START Source records

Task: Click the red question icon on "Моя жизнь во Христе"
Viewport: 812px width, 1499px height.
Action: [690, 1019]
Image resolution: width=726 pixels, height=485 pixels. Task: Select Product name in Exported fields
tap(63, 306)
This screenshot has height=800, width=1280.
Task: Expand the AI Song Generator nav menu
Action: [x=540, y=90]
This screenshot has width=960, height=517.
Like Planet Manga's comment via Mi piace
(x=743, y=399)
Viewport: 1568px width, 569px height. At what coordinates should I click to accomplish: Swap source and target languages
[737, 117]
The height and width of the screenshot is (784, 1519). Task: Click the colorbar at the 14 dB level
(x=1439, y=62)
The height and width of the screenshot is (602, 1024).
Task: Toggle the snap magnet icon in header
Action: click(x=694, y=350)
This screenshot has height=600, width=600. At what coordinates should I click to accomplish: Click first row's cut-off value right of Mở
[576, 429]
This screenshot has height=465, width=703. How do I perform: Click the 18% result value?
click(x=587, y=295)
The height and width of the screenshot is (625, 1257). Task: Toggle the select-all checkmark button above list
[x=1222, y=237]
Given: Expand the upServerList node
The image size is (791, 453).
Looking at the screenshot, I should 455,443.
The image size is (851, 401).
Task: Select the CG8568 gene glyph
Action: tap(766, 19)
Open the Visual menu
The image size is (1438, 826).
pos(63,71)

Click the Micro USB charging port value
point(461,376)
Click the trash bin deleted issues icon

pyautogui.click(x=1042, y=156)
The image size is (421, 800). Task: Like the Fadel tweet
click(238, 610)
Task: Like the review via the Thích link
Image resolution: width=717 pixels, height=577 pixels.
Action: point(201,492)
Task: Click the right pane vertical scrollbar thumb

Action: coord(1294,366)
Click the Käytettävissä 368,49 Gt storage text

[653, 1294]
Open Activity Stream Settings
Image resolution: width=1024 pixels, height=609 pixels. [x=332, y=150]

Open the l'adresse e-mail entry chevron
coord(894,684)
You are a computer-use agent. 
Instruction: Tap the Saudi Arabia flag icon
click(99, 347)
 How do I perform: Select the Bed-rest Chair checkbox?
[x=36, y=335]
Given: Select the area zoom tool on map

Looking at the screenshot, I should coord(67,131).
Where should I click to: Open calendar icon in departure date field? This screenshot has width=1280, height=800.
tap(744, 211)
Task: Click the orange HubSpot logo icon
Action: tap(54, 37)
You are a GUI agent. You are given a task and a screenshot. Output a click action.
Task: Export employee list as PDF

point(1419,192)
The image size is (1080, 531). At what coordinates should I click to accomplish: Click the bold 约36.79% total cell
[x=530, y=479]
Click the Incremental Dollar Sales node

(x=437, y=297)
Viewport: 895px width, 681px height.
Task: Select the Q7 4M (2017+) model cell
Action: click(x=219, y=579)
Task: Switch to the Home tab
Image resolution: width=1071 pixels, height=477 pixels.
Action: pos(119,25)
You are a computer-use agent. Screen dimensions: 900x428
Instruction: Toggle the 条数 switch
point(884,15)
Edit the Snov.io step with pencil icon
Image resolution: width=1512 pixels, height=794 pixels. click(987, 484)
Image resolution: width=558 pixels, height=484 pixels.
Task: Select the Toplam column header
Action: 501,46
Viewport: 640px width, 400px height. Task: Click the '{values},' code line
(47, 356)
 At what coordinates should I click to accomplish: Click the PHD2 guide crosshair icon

END Source records

■ Work to complete
Search the records above for the string "agent". Report each line that has it.

■ Solution below
You are a computer-use agent. 
You are a GUI agent. You are given a task and a screenshot. Output a click action.
You are a computer-use agent. Screen dimensions: 900x428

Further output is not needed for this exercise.